April 6, 2018
What has changed on the medical authorization forms?
The following medical authorization forms:
- Attending Doctor's Request for Authorization and Insurer's Response (Form C-4AUTH),
- Attending Doctor's Request for Optional Prior Approval and Insurer's/Employer's Response (Form MG-1),
- Continuation to Form MG-1, Attending Doctor's Request for Optional Prior Approval (Form MG-1.1),
- Attending Doctor's Request for Approval of Variance and insurer's Response (Form MG-2), and
- Continuation to Form MG-2, Attending Doctor's Request for Approval of Variance (Form MG-2.1)
have been revised to include a place for providers to include their National Provider Information (NPI) number. The forms also expand the certification area by adding a space for more than one fax number or email address. This will allow providers to indicate that the request for authorization was submitted to a second fax number or email address in addition to the designated fax number or email address found on the Board's website. Providers who search the Board's website but cannot locate the designated fax number or email address should check the box "designated contact information not available."
Caution: Medical Providers who submit the form to a fax number or email address other than the designated contact will run the risk of not having the requested treatment authorized.
The MG-2 and MG-2.1 was also revised to allow for a request for denial review to be determined by a medical arbitrator or through WCB Adjudication. If WCB Adjudication is selected, the case will be reviewed to determine if the case is appropriate for a hearing or a proposed decision.
These medical authorization forms can be found under the Health Care Information/Medical Treatment Guidelines page of the Workers' Compensation Board's website. The website has been updated to make it easier to find the proper form and proper designated contact information for the insurer. Please visit Medical Treatment Guidelines for more information.
Medical authorization requests submitted on Forms C-4AUTH or MG-2 must be submitted by one of the following three methods:
- A. By fax to the insurer's designated fax number. If the form is also sent to an additional fax number, a space is provided for the physician to indicate the additional fax number; or
- B. By email to the insurer's designated email address. If the form is also sent to an additional email address, a space is provided for the physician to indicate the additional email address; or
- C. By regular mail with confirmation of delivery (e.g., return receipt requested). If the form is mailed, the physician will provide the date of mailing. Medical providers are permitted to mail the request only if they do not have the technical ability to email or fax the authorization request.
Insurers are required to update the designated contact information posted on the Board's website whenever the fax number, email address or contact information changes. A new web page, Medical Treatment Guidelines – Insurer Requirements, has been created to make it easier for insurers to update information. Third-party administrators (TPAs) must notify the insurer or self-insured employer they represent whenever contact information changes so that the insurer's or self-insured employer's administrator can update the TPA contact information listed on the Board's website. The insurer or self-insured administrator may designate more than one administrator, including an administrator from its TPA.

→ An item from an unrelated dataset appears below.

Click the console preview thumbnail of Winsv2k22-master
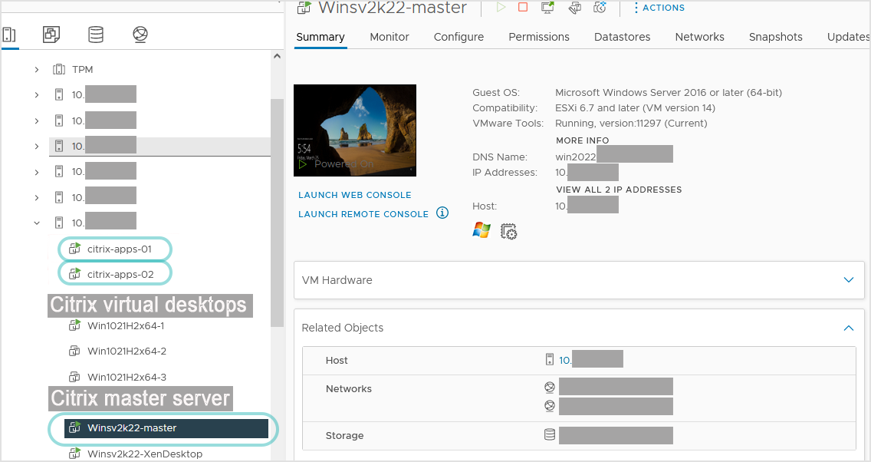Screen dimensions: 871x462 click(x=355, y=130)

Important: The revised medical authorization request forms dated 4-18 replace earlier versions. Medical providers must submit the latest version of these forms; older versions will be considered obsolete. Obsolete forms received after October 6, 2018 will not be scanned to the case folder.
Medical authorization requests will be screened for accuracy and completeness
The insurer must respond to Forms C-4AUTH, MG-1, MG-1.1, MG-2 or MG-2.1 within the appropriate time frames. If the insurer fails to respond to the authorization request, the special service, the MTG treatment or variance is deemed authorized and the insurer will be liable to pay for the services. If the body part or condition is controverted, payment will not be due until the matter is adjudicated by the Board and a decision is issued with a direction for the insurer to pay for medical treatment rendered pending the outcome of the hearing.

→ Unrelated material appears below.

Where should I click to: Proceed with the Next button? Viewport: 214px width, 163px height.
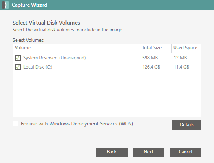[149, 152]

Medical providers may receive a response from the Board in addition to a response from the insurer. Board staff will review authorization request forms for accuracy and completeness and may, if necessary, send notification to the medical provider explaining why the form is incomplete or inaccurate. Orders of the Chair (Form EC-325) indicating that treatment or services requested are deemed authorized may be issued if the insurer does not respond to the written request within the designated time frame. The Board will not issue an Order of the Chair if any of the following exists: 1) the insurer denies the requested treatment within the designated time frame; 2) the form is inaccurate, incomplete, or was submitted on an obsolete version of the form; or, 3) the insurer authorizes the requested treatment.

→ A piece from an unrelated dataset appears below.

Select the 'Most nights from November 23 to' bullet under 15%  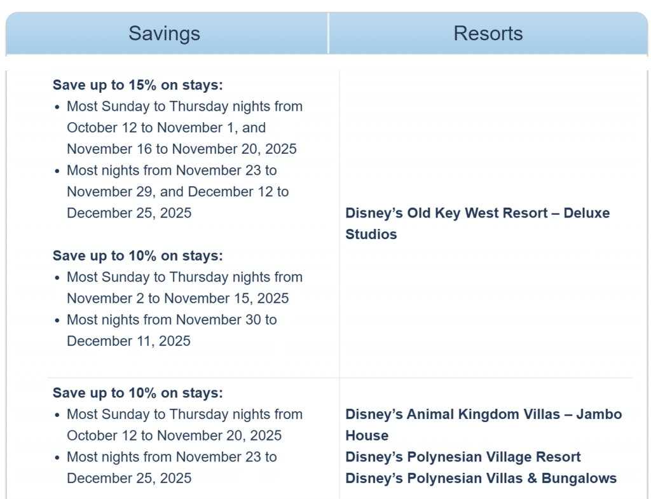[x=172, y=170]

Authorization requests may be submitted for any claim regardless of whether the claim or body part is accepted by the insurer
Treating medical providers may request authorization for special services or variances regardless of whether the insurer has accepted or controverted a claim, body part or condition. Insurers may select the "granted without prejudice" box only if the claim is controverted or where the insurer has not accepted the body part or condition.
If the Board determines that the insurer is not liable for the body part or condition for which treatment was rendered, the insurer would be relieved of its obligation to pay the medical bill. If the worker's compensation insurer or self-insured employer is found not liable for the bill, the physician may be able to submit the bill to the injured worker's health insurance carrier.